Case management is worthwhile, the project leaders concluded, which suggests that more widespread adoption of the process could be warranted in other areas where it isn’t yet the norm.
INSURANCE QUESTIONS
“There is no question that there are many more evidence-based models and experienced reimbursement systems in medicine than there are in dentistry, with examples being diabetes, asthma, behavioral health and cardiovascular disease,” Dr. Holman said. “Dental reimbursement has traditionally tracked procedures and treatments with less focus and innovation on population-based health outcomes and prevention. As a result, there has been resistance by third-party insurers to reimburse for dental case management.”
Therefore, the project also proposed a narrative for third-party documentation and reimbursement. Insurers, as well as the professionals providing case management, must develop a common language to assure the needed components of patient interaction and prevention were completed, Dr. Holman and Ms. Krumm said in their report.

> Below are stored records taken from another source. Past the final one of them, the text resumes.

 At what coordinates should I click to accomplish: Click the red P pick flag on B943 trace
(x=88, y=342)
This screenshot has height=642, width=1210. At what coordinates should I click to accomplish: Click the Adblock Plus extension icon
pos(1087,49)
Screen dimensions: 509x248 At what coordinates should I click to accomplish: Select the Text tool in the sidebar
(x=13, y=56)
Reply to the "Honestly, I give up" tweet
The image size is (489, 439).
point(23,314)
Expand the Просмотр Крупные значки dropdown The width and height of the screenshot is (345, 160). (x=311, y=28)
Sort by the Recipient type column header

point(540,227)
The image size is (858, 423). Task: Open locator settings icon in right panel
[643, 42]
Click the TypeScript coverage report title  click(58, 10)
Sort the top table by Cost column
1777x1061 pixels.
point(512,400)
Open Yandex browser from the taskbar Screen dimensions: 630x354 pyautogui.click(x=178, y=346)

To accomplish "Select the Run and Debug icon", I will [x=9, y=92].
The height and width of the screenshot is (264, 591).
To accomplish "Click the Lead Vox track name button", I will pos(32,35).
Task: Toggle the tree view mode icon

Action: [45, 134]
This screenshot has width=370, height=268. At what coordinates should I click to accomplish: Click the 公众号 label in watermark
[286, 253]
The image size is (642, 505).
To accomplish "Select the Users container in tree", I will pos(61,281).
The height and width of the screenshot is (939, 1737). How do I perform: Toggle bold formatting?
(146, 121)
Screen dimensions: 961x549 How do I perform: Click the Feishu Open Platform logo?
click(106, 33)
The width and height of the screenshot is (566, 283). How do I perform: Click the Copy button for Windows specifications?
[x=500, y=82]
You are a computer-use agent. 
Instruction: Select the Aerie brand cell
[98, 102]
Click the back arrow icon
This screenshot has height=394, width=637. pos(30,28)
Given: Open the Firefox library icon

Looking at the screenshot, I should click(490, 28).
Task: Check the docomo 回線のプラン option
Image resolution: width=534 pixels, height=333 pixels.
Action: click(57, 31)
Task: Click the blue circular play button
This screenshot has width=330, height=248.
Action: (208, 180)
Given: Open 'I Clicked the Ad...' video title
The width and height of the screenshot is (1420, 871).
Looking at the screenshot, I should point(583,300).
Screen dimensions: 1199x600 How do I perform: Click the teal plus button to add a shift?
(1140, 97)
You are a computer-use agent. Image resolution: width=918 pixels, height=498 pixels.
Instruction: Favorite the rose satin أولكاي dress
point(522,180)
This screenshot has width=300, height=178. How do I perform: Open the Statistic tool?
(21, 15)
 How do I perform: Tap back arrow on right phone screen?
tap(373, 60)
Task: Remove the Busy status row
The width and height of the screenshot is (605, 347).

“The reluctance for Medicaid and third-party insurers to reimburse case management is rooted in challenges in assuring integrity in billing and limited precedence nationally in establishing case management payment protocols and fees,” Ms. Krumm said. “Patient narratives to document case management activity are a logical way to help minimize program integrity concerns, while building a utilization data base.”
In the end, CDHCs providing education, prevention and case management strategies can be a model that works, Dr. Holman said.
“The interaction with referred dental offices by a case manager who was seen as a dental colleague greatly improved the connection to dental homes and the completion of treatment,” he said. “By focusing resources on those high-risk children, costly specialized care is reduced and families are connected to maximum prevention with a dental home.”